É ele e já não é, não usa o nome próprio, tem quatro ou cinco pseudónimos que são um ou outros, heterónimos do desaparecido que traz dentro de si, ora é francês, ora espanhol, ora argelino, ele é sozinho, não propriamente, como queria o outro, uma literatura, mas uma nova brigada internacional.

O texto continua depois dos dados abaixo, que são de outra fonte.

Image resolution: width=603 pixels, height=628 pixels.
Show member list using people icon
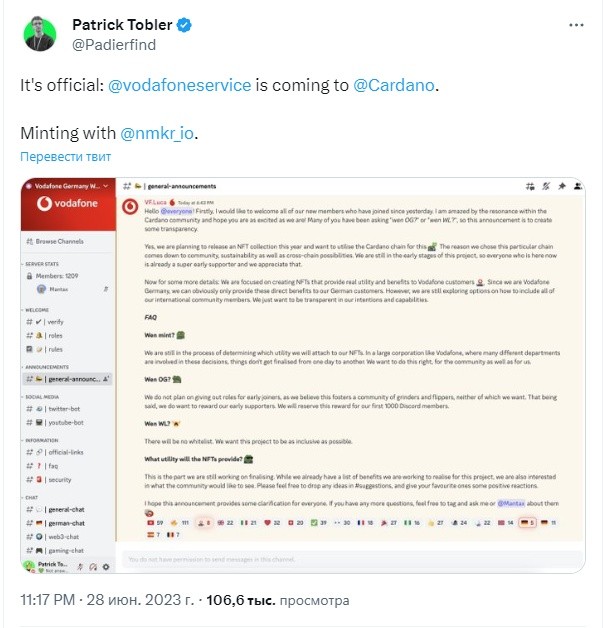(577, 186)
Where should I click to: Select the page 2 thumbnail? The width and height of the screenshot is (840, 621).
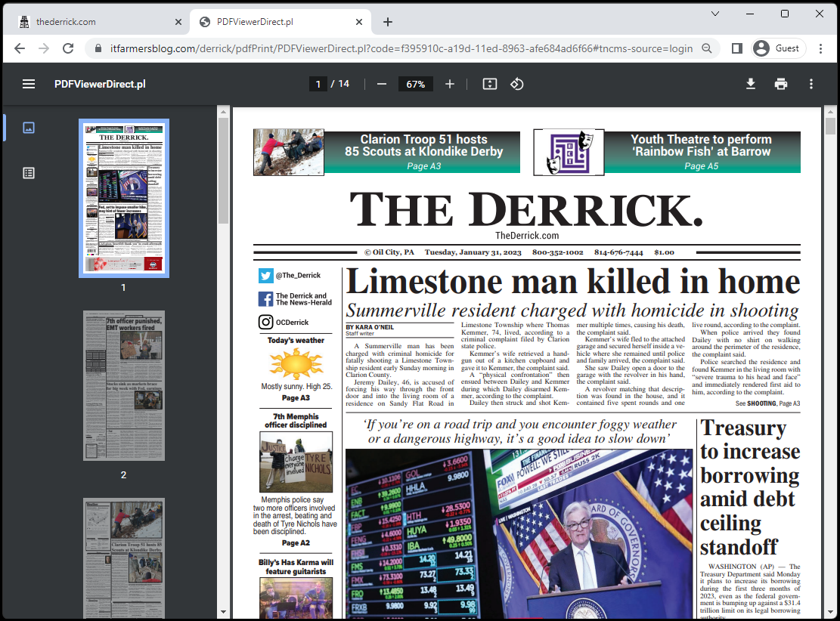click(x=123, y=385)
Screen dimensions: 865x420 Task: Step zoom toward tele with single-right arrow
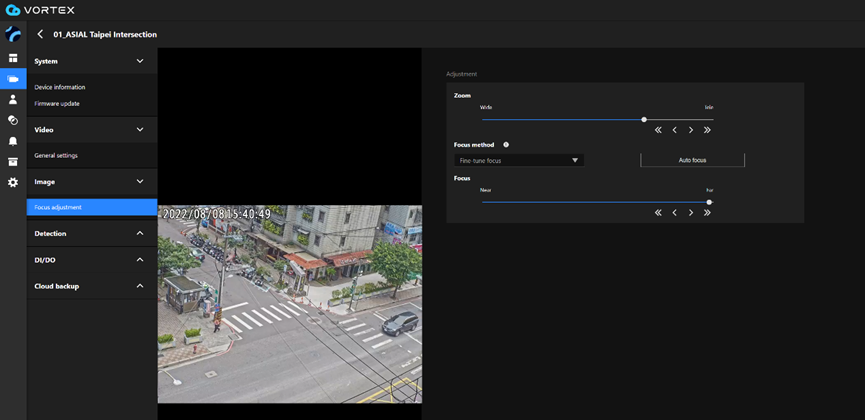[691, 130]
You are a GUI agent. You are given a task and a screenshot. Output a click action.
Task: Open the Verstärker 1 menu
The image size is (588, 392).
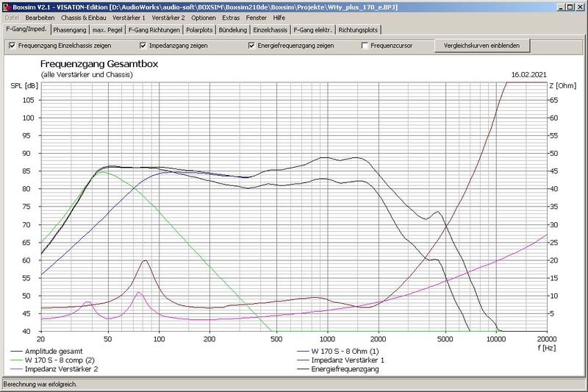coord(129,17)
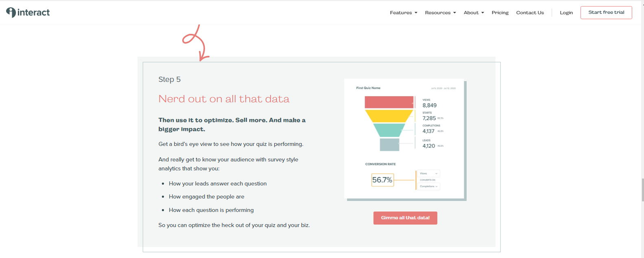Click the Start free trial button
Image resolution: width=644 pixels, height=258 pixels.
606,12
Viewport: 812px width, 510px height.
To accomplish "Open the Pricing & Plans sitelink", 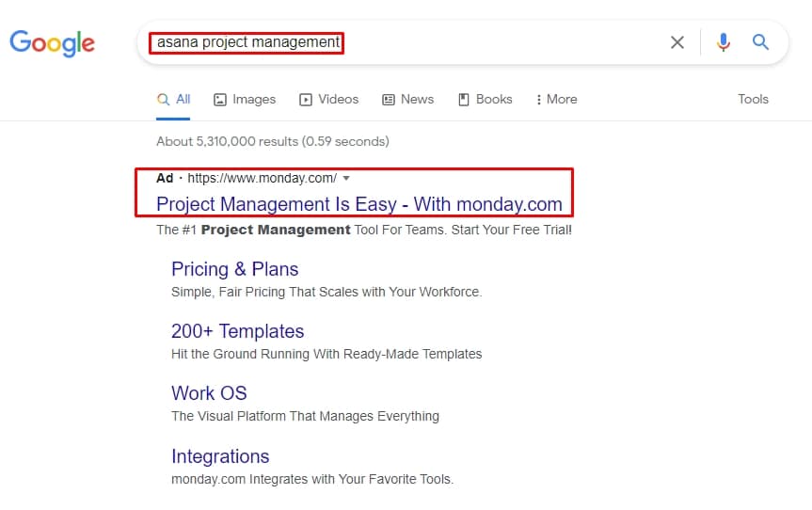I will pyautogui.click(x=234, y=269).
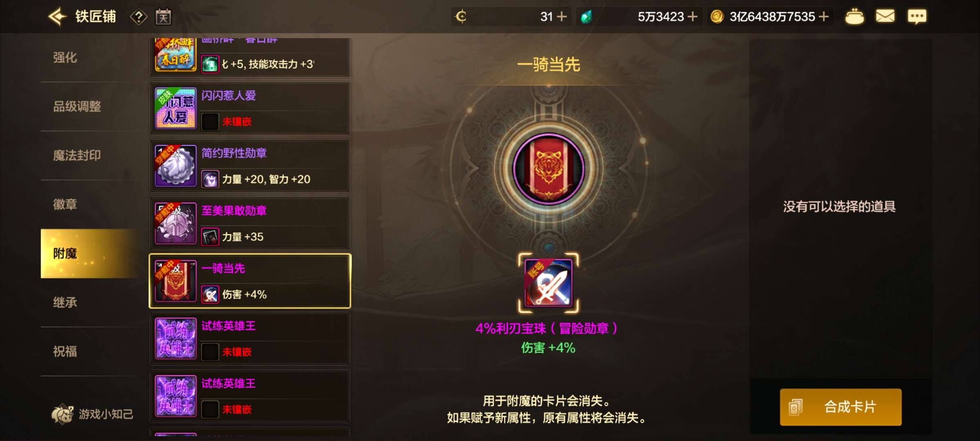Select the 4%利刃宝珠 enchant bead slot
Screen dimensions: 980x441
pos(548,283)
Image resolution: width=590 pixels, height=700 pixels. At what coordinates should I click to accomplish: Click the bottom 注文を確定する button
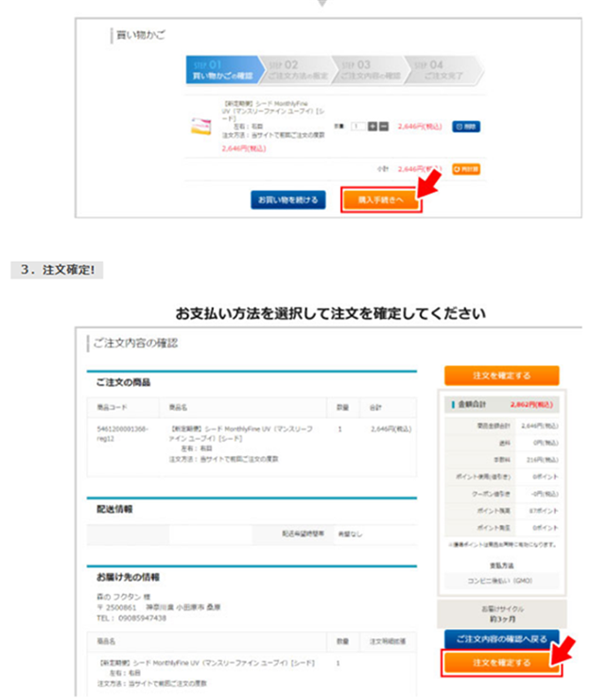click(x=502, y=663)
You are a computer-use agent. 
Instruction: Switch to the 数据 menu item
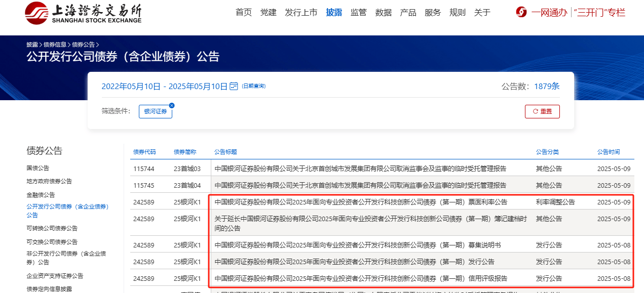384,12
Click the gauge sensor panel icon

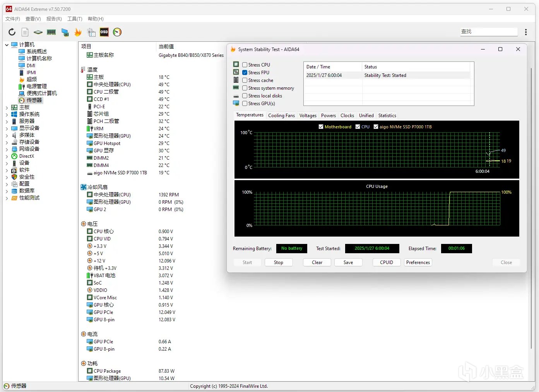pyautogui.click(x=117, y=32)
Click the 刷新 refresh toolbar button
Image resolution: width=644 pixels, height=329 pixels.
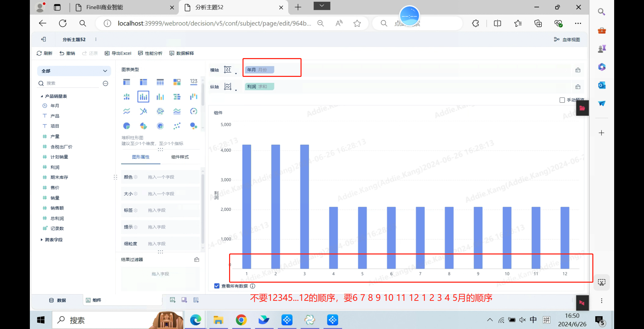click(x=45, y=53)
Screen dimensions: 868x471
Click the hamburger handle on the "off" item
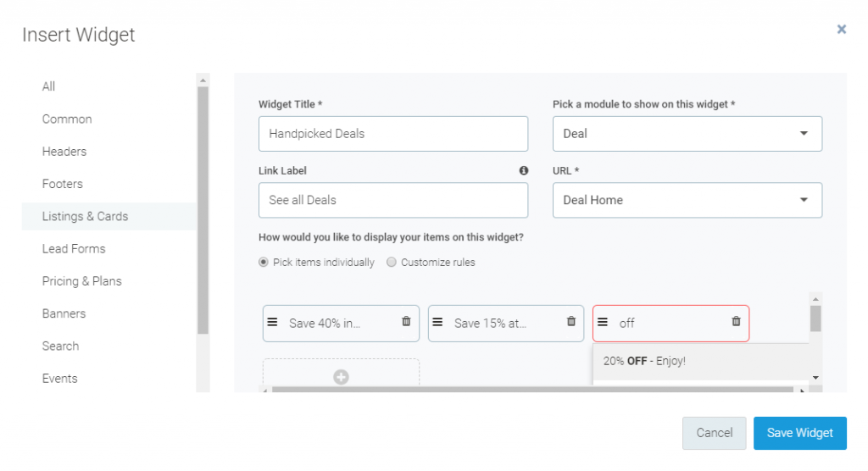tap(603, 322)
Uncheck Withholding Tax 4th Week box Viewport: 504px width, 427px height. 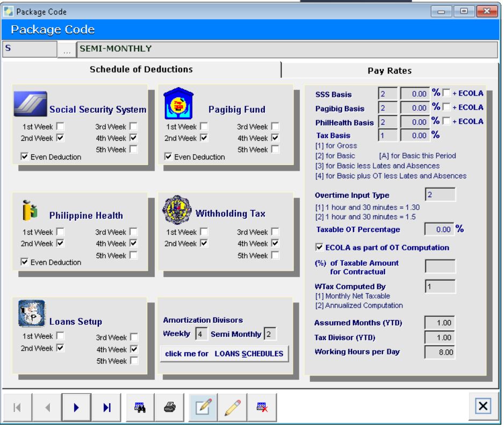click(276, 243)
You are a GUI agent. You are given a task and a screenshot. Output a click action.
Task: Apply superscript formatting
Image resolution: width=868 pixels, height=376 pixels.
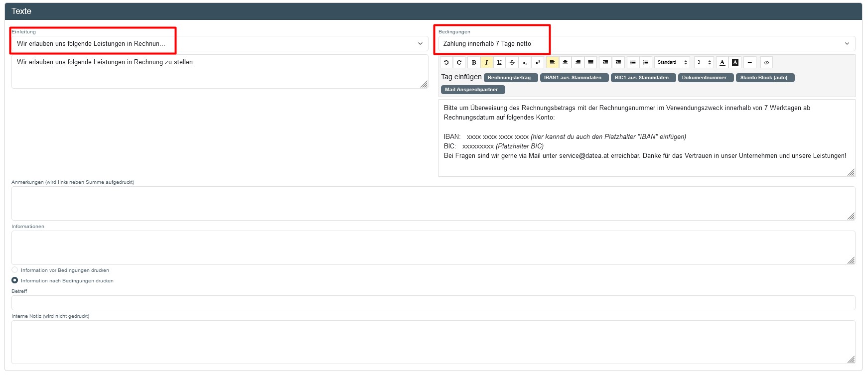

É ele e já não é, não usa o nome próprio, tem quatro ou cinco pseudónimos que são um ou outros, heterónimos do desaparecido que traz dentro de si, ora é francês, ora espanhol, ora argelino, ele é sozinho, não propriamente, como queria o outro, uma literatura, mas uma nova brigada internacional.
Comentário:
Rafael é, em grande parte, um livro autobiográfico. Nele
Manuel Alegre exprime grande parte das angústias e dificuldades de um exilado
no tempo do Estado Novo, como foi Rafael e como foi Manuel Alegre.
O exilado é aquele que escolheu uma das formas de luta mais difíceis
que se pode imaginar, porque ele contará sempre com mais um adversário: ele
próprio, a sua consciencia, o seu sentido do dever, a utilidade da sua luta, o significado das ideias que defende. E, acima de tudo, a certeza de um ideal que nem semrpe é inabalável. Tudo isto, por vezes, agravado pelo drama da queda dos ideais, como aconteceu com o desmascarar do Estalinismo em plena época de esperança.
Muitas vezes é apontado a Manuel Alegre o facto de nunca ter
lutado na guerra colonial e ter optado pelo exílio em vez da luta no terreno,
como fizeram outros heróis da resistência, como Álvaro Cunhal. No entanto,
neste livro como em muitos outros testemunhos, Alegre mostra-nos como é
fundamental o papel do exilado, o homem que vive e sofre longe daqueles que ama
mas também longe daqueles que gostava de enfrentar.
Mas mais do que isso, mais do que qualquer leitura política,
este livro é um testemunho poderoso da luta de um homem contra a sua própria
solidão e contra o seu próprio destino. É um livro terrivelmente bem, escrito.
Poucos em Portugal escrevem como Manuel Alegre: trazendo para a prosa toda a
musicalidade da poesia, com frase diretas, simples mas de uma grande beleza.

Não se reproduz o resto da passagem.